The 2015 Housing Market: A National Perspective | How Housing Matters

The 2015 Housing Market: A National Perspective

October 14, 2015  
 
 
 

The U.S. housing market continues to feel the lingering effects of the 2008 financial crash. The latest installment of the State of the Nation’s Housing, an annual publication by the Joint Center for Housing Studies at Harvard University, delves into the intricacies of the current housing market using the latest data. Many homeowners continue to owe more on their homes than they are worth, and may have damaged credit histories that make it harder for them to purchase new homes. Young people are saddled with thousands of dollars in student loan debt, and many are delaying starting their own households. Stagnant wages have made it harder for people to save for downpayments, and stricter credit requirements have made buying more difficult. Overall, the housing market continues to be stalled, despite substantial growth in multifamily starts. The rental market, in particular, is under pressure and an increasing number of renters are cost-burdened.

Major findings on homeownership:

  • Homeownership is at 20-year lows: 64.5% in 2014 and 63.7% in the first quarter of 2015.
  • Homeownership rates would be lower if not for two factors: the Baby Boomers moving into the age with historically highest levels of homeownership, and  the unusually high homeownership rates of seniors.
  • Generation X declined in rates of homeownership the most of any age group.
  • The Great Recession precipitated unnecessarily tight credit standards.
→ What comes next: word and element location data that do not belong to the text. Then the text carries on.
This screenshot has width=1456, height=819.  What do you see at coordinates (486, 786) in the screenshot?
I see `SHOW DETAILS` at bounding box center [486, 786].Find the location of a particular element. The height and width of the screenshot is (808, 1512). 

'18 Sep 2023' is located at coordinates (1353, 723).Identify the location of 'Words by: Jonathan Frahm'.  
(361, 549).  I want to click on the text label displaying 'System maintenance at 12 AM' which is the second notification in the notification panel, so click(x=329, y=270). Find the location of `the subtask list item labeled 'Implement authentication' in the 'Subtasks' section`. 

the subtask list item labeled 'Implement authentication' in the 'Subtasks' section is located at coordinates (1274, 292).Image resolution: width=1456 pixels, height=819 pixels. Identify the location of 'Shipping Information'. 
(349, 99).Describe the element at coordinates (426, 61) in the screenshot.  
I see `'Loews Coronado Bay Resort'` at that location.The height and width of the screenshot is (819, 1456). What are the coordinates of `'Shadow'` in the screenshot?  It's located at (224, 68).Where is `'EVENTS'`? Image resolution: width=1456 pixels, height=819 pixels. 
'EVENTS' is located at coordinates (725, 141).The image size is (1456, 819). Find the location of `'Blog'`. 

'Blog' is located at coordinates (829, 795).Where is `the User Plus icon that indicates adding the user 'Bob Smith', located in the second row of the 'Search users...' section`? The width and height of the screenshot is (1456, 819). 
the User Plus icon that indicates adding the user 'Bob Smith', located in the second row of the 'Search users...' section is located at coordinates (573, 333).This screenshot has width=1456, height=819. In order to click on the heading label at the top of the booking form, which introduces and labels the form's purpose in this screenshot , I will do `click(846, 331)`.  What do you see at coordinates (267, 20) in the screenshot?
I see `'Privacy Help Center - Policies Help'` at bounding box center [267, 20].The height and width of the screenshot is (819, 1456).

According to the Urban Institute, from 2001 to 2013, home purchase loans among borrowers with scores between 660 and 720 dropped 37%.
  • There has been a shift in the type of existing home sales, from distressed properties to traditional properties.
  • April 2015 was the 32nd consecutive month that existing home sales were below a six-month supply, considered the measure of a balanced market.

Major findings on rental housing:

  • The growth in rental households from 2004-2014 is the highest in any 10 year period since the late 1980s. In total, 3.2 million single-family detached homes entered the rental market in this time, and developers have added 1.2 million apartment starts since 2010.
  • Despite the increase in rental stock, the rental market continues to tighten, with vacancy rates at their lowest in 20 years: 7.6%. As a consequence, rents rose 3.2% in 2014, twice the rate of inflation.
  • Despite the growth in multifamily building, construction remains weak, with only 1 million housing units started in 2014. Prior to the downturn, this rate would have been the lowest in 50 years. This low rate of housing starts is largely due to very low levels of single-family construction.

Major findings on household growth and incomes:

  • Median household income in 2013 was $51,900, equivalent to 1995 levels.
  • An increasing in net immigration, and in household formation among millennials may bode well for the future of the housing market. The size of the millennial generation alone has the potential to bring household growth to normal levels.
  • The share of cost-burdened owners declined to 25% while the share of cost-burdened renters remain at record highs of nearly 50%. In particular, moderate income families are increasingly cost-burdened. The share of renters earning between 30 thousand and 75 thousand dollars a year who are cost-burdened grew 7 and 6 percentage points, respectively.